Coherent Diffraction Imaging

The underpinning concept behind coherent diffractive imaging (CDI) is that diffraction is predictable. Brilliant physicists with names that begin with F, such as Fraunhofer, Fresnel, and Fourier have given us incredibly detailed equations to describe how light behaves after interacting with objects.[1] Specifically, we know that far-field diffraction patterns are Fourier transforms of the objects that cause them. If you know the object, you can calculate diffraction pattern, and vice versa.

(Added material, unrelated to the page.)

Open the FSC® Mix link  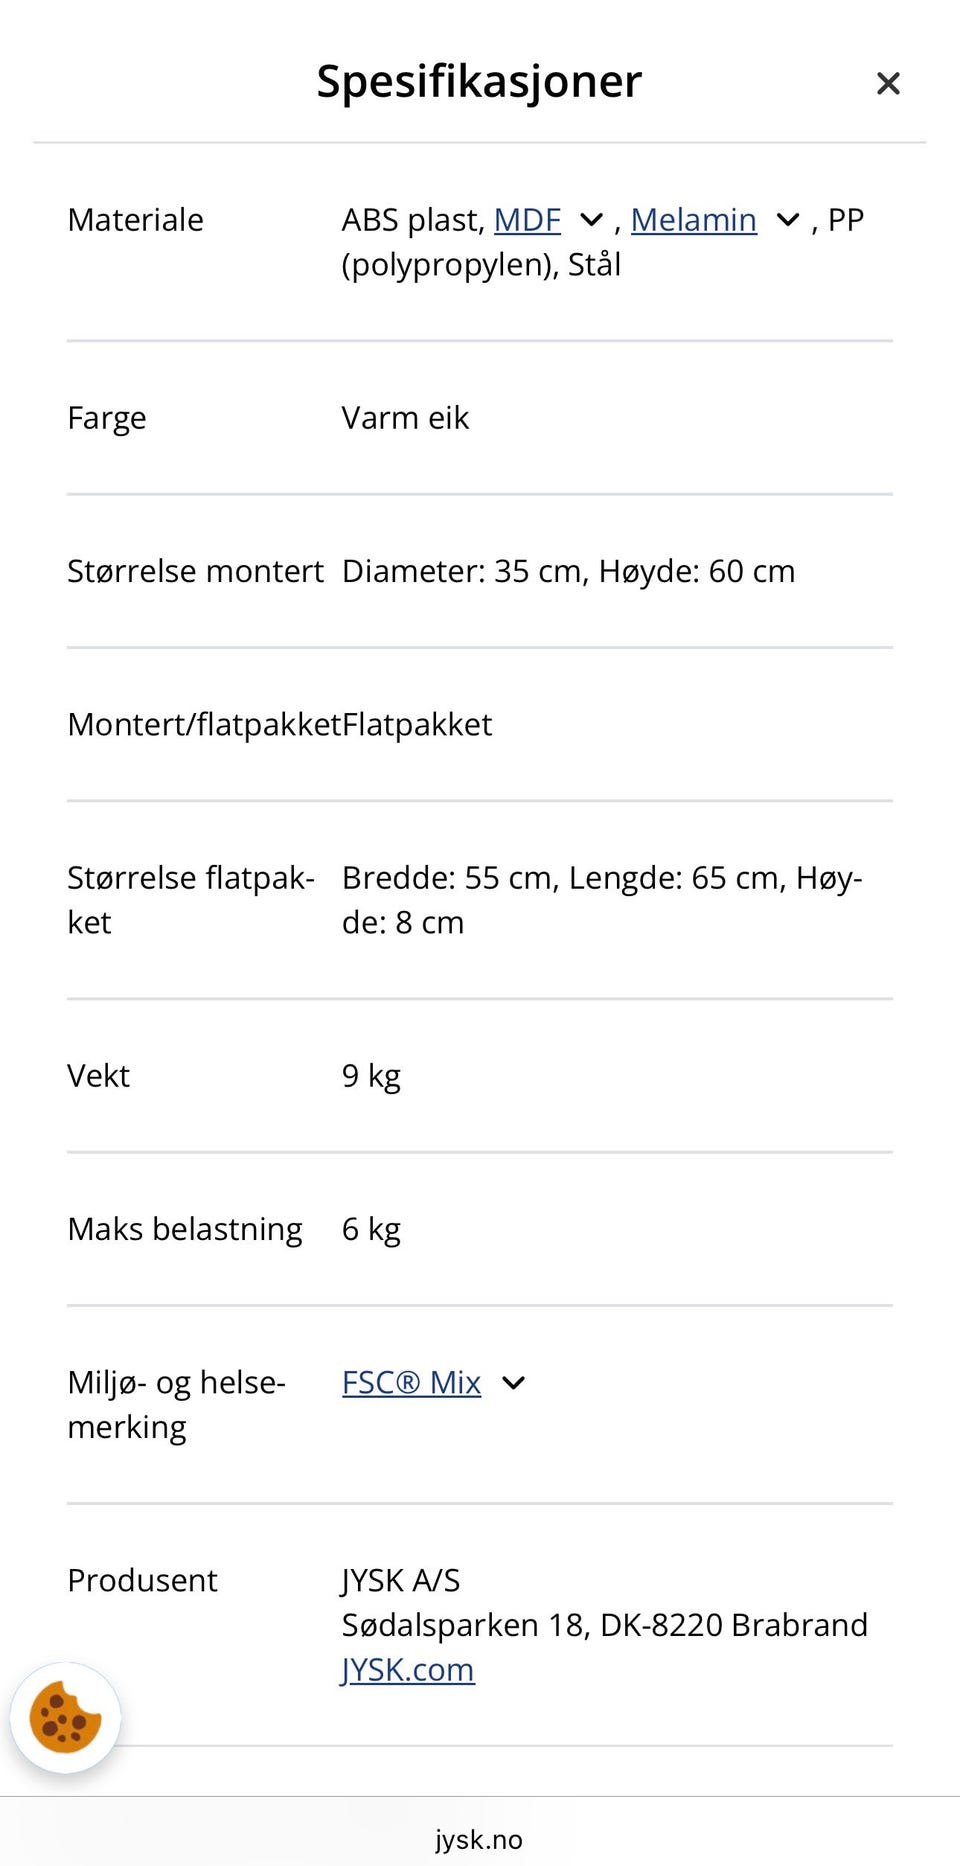[x=411, y=1382]
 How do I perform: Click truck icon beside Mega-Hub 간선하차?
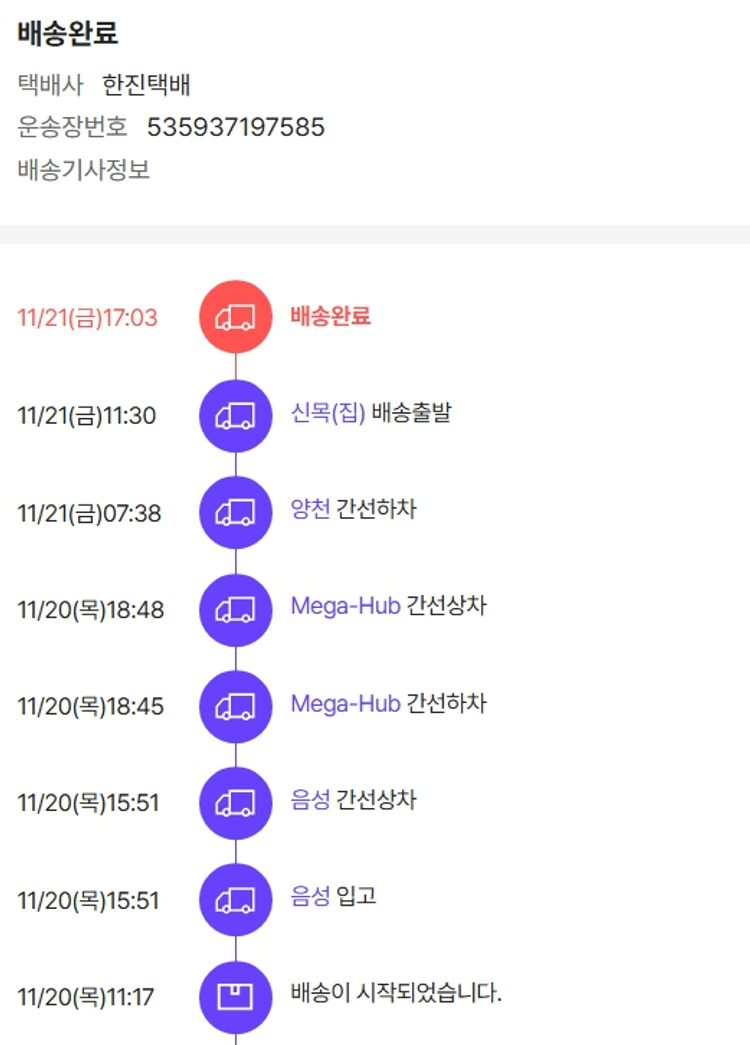click(x=235, y=706)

Each point in the object and the diffraction pattern has an amplitude and a phase. In the diffraction pattern, this is pretty straightforward—the photons are hitting the detector with a certain amplitude and phase. In the object, however, this can be a bit confusing. How can a physical object have an amplitude and phase? But think about the light immediately after it passes through the object, before it’s had a chance to form any kind of diffraction pattern. That cross section of light is known as the ''exit wave'', and it definitely has an amplitude and phase. The amplitude is whatever wasn’t absorbed by the object, and the phase is whatever delay the light incurred as it passed through the object. In other words, the amplitude and phase of the exit wave are the absorptivity and refractivity of the object—exactly the information we’re hoping to image.

Coherent diffractive imaging is the process of reconstructing the exit wave (object) based on the diffraction pattern. This would be pretty simple if we had the amplitude and phase of the diffraction pattern, but unfortunately light is really quick[citation needed], and even the best detectors simply can't take data fast enough to measure differences in phase. This leaves us with just the amplitude, which isn't enough to reconstruct the object without some kind of phase retrieval process.

Notes

  1. This sentence sounds really nice, but it’s not, strictly speaking, very true. Equal if not greater credit must be paid to Huygens and Kirchhoff, as well as many others. Also, Fraunhofer didn’t actually come up with the Fraunhofer diffraction equation; it was just named in his honor.